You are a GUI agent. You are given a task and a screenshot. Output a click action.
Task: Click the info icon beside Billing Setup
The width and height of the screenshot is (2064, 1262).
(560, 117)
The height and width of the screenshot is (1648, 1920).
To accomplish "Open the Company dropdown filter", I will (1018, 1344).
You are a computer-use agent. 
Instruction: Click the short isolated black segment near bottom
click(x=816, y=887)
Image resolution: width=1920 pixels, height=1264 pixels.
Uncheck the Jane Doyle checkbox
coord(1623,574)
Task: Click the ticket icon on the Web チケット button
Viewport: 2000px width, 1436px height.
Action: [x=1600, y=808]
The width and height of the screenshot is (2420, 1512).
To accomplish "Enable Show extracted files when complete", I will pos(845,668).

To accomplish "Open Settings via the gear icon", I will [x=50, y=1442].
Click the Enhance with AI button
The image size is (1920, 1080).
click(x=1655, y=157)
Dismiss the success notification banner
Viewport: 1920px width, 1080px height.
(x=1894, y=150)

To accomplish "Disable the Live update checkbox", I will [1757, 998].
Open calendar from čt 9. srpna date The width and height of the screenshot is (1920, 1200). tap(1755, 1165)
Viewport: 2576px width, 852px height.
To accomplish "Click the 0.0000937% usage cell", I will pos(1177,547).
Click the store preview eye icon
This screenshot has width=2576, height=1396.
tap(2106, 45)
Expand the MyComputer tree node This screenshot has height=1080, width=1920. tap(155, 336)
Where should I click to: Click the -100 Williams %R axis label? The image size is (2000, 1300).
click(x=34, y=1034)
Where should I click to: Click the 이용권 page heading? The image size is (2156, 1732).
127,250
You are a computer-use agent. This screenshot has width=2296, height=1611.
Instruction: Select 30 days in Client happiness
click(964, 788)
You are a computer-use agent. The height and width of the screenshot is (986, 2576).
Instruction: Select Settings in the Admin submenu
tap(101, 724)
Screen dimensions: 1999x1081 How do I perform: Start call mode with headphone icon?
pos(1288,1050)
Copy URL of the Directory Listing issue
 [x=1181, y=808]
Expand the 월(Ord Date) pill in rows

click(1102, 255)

▶ _What you need to do_
Everything from the line containing "Viewport: 2000px width, 1436px height." through the final line of the records is what you should print, exactly and with nothing added.

▶ _Response area_
Viewport: 2000px width, 1436px height.
Action: [x=1600, y=808]
The width and height of the screenshot is (2420, 1512).
To accomplish "Enable Show extracted files when complete", I will pos(845,668).

To accomplish "Open Settings via the gear icon", I will [x=50, y=1442].
Click the Enhance with AI button
The image size is (1920, 1080).
click(x=1655, y=157)
Dismiss the success notification banner
Viewport: 1920px width, 1080px height.
(x=1894, y=150)

To accomplish "Disable the Live update checkbox", I will [1757, 998].
Open calendar from čt 9. srpna date The width and height of the screenshot is (1920, 1200). tap(1755, 1165)
Viewport: 2576px width, 852px height.
To accomplish "Click the 0.0000937% usage cell", I will pos(1177,547).
Click the store preview eye icon
This screenshot has width=2576, height=1396.
tap(2106, 45)
Expand the MyComputer tree node This screenshot has height=1080, width=1920. tap(155, 336)
Where should I click to: Click the -100 Williams %R axis label? The image size is (2000, 1300).
click(x=34, y=1034)
Where should I click to: Click the 이용권 page heading? The image size is (2156, 1732).
127,250
You are a computer-use agent. This screenshot has width=2296, height=1611.
Instruction: Select 30 days in Client happiness
click(964, 788)
You are a computer-use agent. The height and width of the screenshot is (986, 2576).
Instruction: Select Settings in the Admin submenu
tap(101, 724)
Screen dimensions: 1999x1081 How do I perform: Start call mode with headphone icon?
pos(1288,1050)
Copy URL of the Directory Listing issue
 [x=1181, y=808]
Expand the 월(Ord Date) pill in rows

click(1102, 255)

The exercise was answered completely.